Employment Growth: Abuse of the Household Survey
Since Ashby M. Foote uses the following sentence:
The BLS makes adjustments and population-control revisions to each of the surveys in order to facilitate apples-to-apples comparisons.
Might we expect him to know what “population-control revisions” really means. The theme of the latest nonsense from the National Review is captured by:
But a persistent and widening gap that has now reached 3.3 million (7.9 million versus 4.6 million) and represents 42 percent of jobs created during this recovery surely deserves exploration for any underappreciated cause and effect … Clearly, the job survey data describes a more entrepreneurial-oriented economy, with small businesses and the self-employed accounting for an increasing proportion of overall economic activity and job creation. The household survey deserves more attention. For the time being, it’s where the action is.
Payroll employment as of August 2006 was up by only 2.949 million as compared to February 2001. Foote wants us to forget that the decline from February 2001 to November 2001 where payroll employment fell by 1.668 million.
As far as the household survey, the employment to population ratio stands at 63.1% as compared to 64.3% as of February 2001 and 63.0% as of November 2001. So even using Foote’s cherry picked time frame, household employment has barely risen as fast as population – which is not much of a recovery. So how does Foote get such a large increase in the reported number (actually, the reported increase appears to be a bit larger)? Ah, that infamous footnote that most NRO writers never read and Foote does not understand:
Data affected by changes in population controls in January 2000, January 2003, January 2004, January 2005, and January 2006.
Consider the fact that reported employment was 136.4 million in December 2002 but appeared to jump to 137.4 million in January 2003. Did the employment to population ratio jump accordingly? Let’s see, it was 62.4% in December 2002 and 62.5% the next month. So very little of this increase can be attributed to anything other than some fluke coming from “changes in population controls”. Foote tries to argue that these changes are designed “to facilitate apples-to-apples comparisons”, which is an incredibly absurd statement to make.

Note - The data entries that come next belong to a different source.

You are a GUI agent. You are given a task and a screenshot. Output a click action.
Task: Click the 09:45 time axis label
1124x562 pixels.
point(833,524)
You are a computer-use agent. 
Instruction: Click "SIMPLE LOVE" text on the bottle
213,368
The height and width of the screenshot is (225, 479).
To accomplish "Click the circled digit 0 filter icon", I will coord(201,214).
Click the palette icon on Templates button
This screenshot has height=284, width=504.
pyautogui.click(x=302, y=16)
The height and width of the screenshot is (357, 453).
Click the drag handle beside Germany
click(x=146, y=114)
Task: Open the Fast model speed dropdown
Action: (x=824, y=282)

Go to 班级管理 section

Foote puts forth another National Review canard – the premise that we’ve seen massive increases in self-employed entrepreneurs. The Bureau of Labor Statistics tries to capture how many people are self-employed and as we can seen in this table, the number of unincorporated self-employed for 2001 was about 9.12 million, while this number for 2004 was about 9.47 million.
Elise Gould addressed the issue that Mr. Foote fails to grasp back on December 12, 2003 in Measuring employment since the recovery: A comparison of the household and payroll surveys:
The payroll survey provides a more accurate picture of employment trends in the U.S. economy. In addition to being significantly larger (with a sample size 600 times greater than that of the household survey), it is also benchmarked annually to unemployment insurance tax records and less likely to be subject to large revisions or misreporting. According to the payroll survey, employment has fallen by 726,000 jobs since the end of the recession in November 2001 and employment has fallen by 2.4 million since the start of the recession in March 2001. In contrast, the household survey indicates that employment has risen by 2.0 million since the recovery began and by 600,000 since the start of the recession. Adjustments for differences between the two surveys (e.g., to account for self-employment or multiple job holding) do not affect the difference in the trends of the two surveys since 2001. Nonpartisan government experts agree that the payroll survey employment numbers are more reliable than those from the household survey, despite Secretary of Labor Elaine Chao’s erroneous claim that experts do not know which survey is better … some analysts continue to mistakenly use the household survey to measure employment.2 Others incorrectly report trends in the household survey, while ignoring the discontinuity in the series that results from the January 2003 population adjustment. The payroll survey’s more precise measure of employment trends provide a clear advantage to the more volatile and less accurate household survey numbers … A second critique of the payroll survey is that it leaves out self-employment. However, because the household survey employment reports do not distinguish between the self-employed who are gainfully employed and those who are searching for work – and because the numbers of self-employed nonearners would be expected to increase during tough economic times – the omission of self-employment numbers from the payroll survey may more accurately reflect overall employment trends.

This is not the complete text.